A structured, database-driven approach to project estimation uses the firm’s past projects as training data. Projects of this type, scale, and complexity have cost x in staff hours (or whatever the local unit may be). Derived from a Work Breakdown Structure (WBS) that draws on historical performance data from the level of project phases, this isn’t a number a principal decided, or a guess pulled from the cloud. It’s an echo of actual past performance.

This is not a case of the less human the better. For the person entering the game as principal or senior design manager, the Work Breakdown Structure represents the kind of intelligence they simply can’t bring to the decision: client X is particularly demanding on this kind of documentation. Y site is tricky, and if there are going to be problems with the grade, you’ll find it there. Historical staff data says concern over time losses at phase 1 is legit.

There are now two dependable inputs into the first fee projection, not one.

Getting the team to actually use the tools

All this becomes ineffective if employees are not submitting their time accurately and in real time. Whichever platform you use, this is the adoption challenge every operations director in architecture & engineering has learned to live with. And let’s be honest about it: it’s not that people don’t like technology. The problem is that timesheets were always the manager’s stick, not the employee’s shield.

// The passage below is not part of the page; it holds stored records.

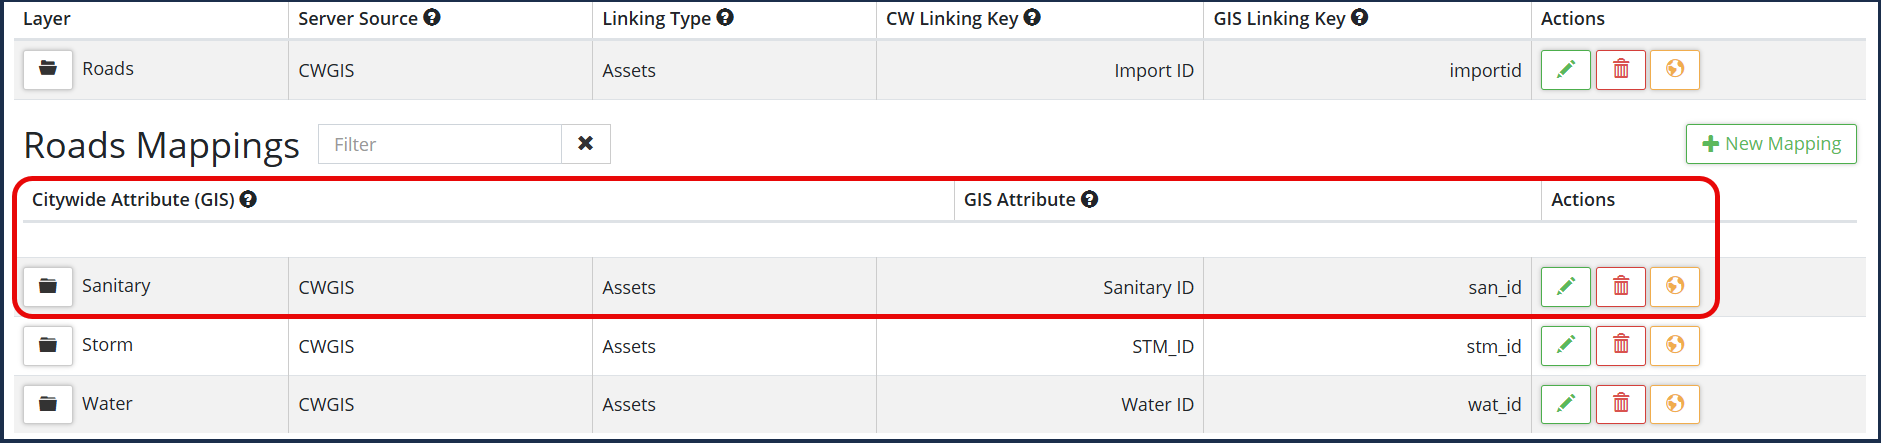Click the globe icon for Water layer
This screenshot has width=1881, height=443.
click(x=1674, y=404)
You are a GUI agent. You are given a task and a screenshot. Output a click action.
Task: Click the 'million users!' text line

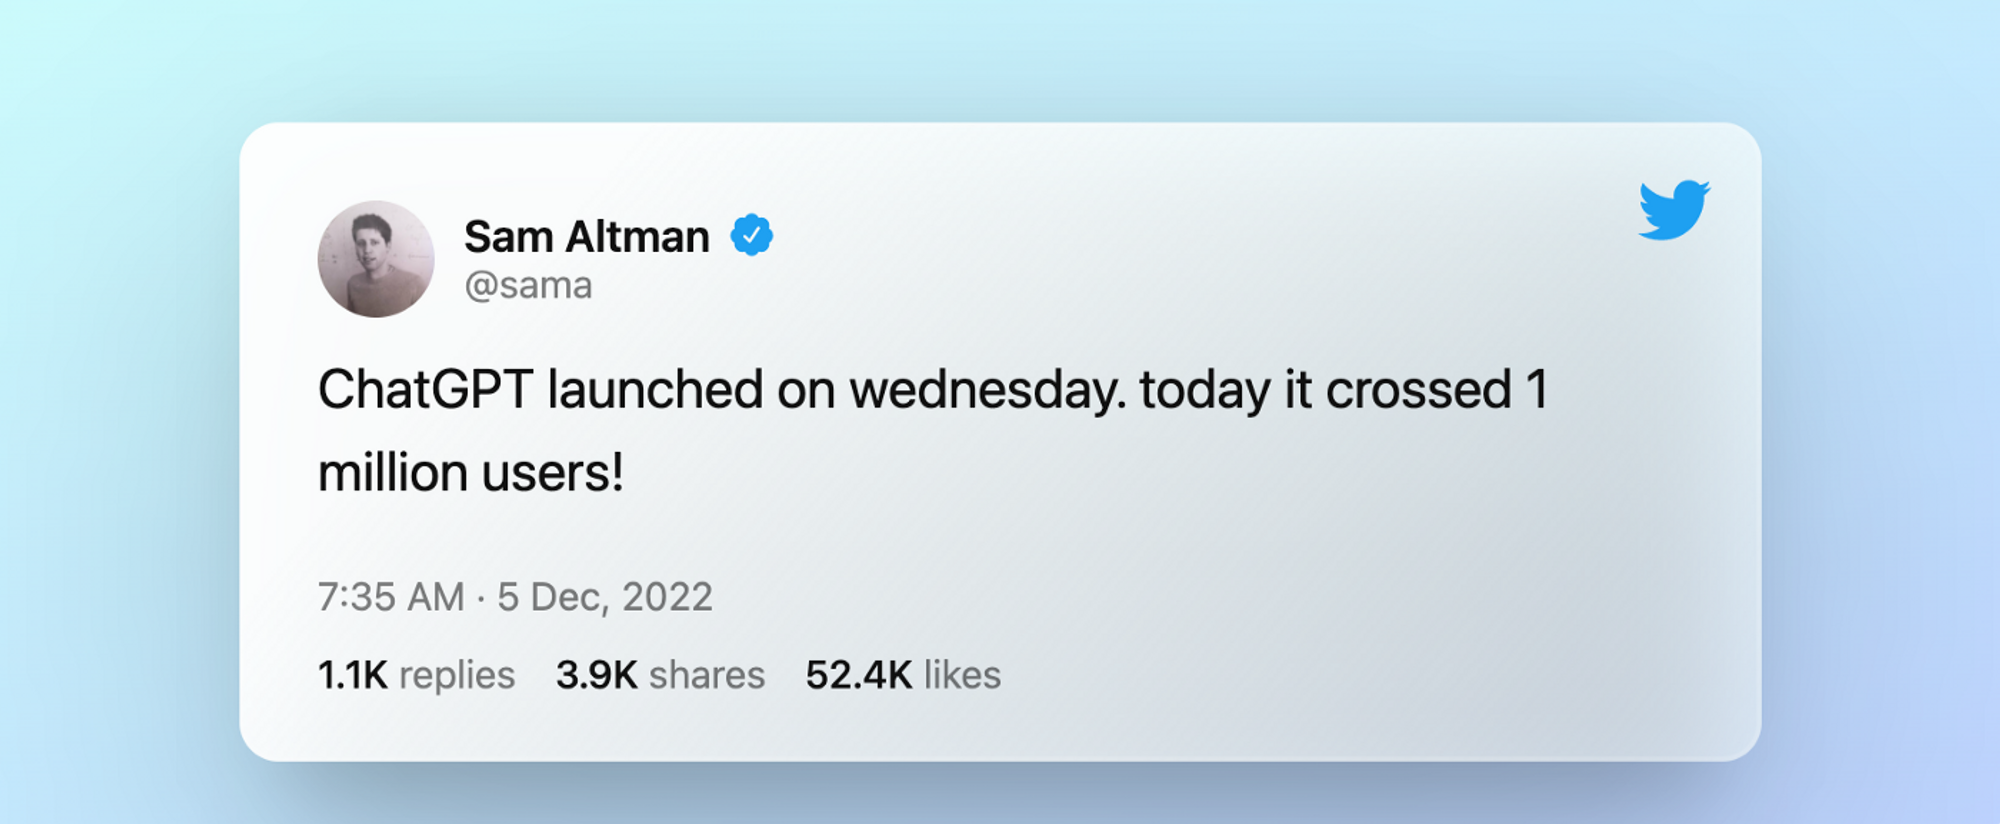tap(471, 472)
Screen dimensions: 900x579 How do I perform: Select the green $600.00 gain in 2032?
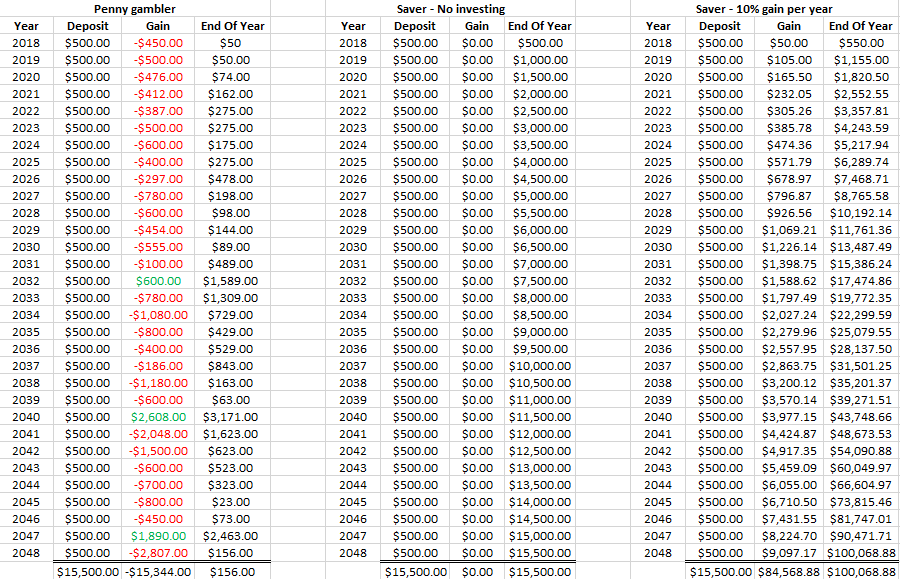point(160,280)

Until they serve the staff member’s interest – consistently by-the-book utilization reporting means any banked image of slack disappears – the tool won’t get used. Change the perception from “this is how you get issued with a warning” to “this is the only record you have when we need to show why we’re billing for extra work”, and suddenly the utilization rates take care of themselves. And the fatter your margin on a project, the easier it is to offer the extra billable hours as a discount.

Project overruns in architecture & engineering are not inevitable. They are the predictable outcome of running a real-time financial business on tools that deliver historical information. Firms that close that gap – with better resource visibility, smarter estimation, live margin tracking, and coordinated BIM workflows – don’t just avoid losses. They build the operational confidence to take on more complex work and price it correctly.